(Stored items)
********************

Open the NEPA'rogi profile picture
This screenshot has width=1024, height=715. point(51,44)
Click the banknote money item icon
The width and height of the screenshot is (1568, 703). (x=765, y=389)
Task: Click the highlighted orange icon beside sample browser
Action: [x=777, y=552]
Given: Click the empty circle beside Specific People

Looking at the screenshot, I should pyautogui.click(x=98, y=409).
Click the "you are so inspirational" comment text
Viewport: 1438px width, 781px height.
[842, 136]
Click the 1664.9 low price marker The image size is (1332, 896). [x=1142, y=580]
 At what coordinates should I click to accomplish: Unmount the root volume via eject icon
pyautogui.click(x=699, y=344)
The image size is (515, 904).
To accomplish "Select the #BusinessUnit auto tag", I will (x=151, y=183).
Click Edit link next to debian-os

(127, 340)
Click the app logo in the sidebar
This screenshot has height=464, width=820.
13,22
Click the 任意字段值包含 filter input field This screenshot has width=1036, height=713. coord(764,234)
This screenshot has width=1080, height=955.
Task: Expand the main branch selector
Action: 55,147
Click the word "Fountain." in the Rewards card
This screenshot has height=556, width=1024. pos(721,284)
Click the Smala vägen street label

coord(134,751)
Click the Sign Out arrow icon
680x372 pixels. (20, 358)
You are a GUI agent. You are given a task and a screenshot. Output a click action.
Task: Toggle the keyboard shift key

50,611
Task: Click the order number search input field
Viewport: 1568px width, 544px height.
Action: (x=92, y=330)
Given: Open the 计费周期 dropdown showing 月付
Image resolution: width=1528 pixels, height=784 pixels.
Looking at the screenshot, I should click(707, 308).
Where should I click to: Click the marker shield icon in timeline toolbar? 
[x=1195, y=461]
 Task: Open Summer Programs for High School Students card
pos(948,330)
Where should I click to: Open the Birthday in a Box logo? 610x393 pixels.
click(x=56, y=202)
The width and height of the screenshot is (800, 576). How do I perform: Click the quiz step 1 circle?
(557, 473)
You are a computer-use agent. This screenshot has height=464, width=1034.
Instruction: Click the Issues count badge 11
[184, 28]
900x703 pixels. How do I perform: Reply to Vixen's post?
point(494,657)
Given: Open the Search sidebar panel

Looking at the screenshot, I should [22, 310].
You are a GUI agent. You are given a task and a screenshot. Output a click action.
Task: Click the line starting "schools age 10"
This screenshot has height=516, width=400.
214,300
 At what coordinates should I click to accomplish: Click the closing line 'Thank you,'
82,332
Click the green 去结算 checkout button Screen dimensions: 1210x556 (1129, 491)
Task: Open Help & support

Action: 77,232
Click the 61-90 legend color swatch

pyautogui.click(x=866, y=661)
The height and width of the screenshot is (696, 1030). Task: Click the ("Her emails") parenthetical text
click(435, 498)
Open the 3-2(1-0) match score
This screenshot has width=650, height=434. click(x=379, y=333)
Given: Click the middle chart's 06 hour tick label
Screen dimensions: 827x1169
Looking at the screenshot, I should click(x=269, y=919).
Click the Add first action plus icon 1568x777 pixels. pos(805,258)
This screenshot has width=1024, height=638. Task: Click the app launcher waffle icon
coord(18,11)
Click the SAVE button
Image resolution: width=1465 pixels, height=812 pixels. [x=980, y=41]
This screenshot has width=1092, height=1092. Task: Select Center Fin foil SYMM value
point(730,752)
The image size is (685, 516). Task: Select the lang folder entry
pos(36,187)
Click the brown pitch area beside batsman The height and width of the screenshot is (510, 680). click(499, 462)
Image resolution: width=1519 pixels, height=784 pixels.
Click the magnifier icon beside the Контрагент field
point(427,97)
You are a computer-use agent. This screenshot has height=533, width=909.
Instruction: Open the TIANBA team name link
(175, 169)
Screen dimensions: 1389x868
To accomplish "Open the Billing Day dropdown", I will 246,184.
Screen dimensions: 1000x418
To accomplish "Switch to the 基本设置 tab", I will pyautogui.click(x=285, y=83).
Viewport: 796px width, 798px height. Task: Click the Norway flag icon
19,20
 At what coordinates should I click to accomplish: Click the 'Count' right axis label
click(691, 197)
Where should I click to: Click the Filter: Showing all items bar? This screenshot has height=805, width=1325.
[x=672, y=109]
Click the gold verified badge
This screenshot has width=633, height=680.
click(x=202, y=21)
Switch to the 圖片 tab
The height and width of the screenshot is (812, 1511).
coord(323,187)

********************

**Directions:** The answer should be all lines from the entries above that hold the word "dropdown".

**Output below:**
Given: Open the 计费周期 dropdown showing 月付
To accomplish "Open the Billing Day dropdown", I will 246,184.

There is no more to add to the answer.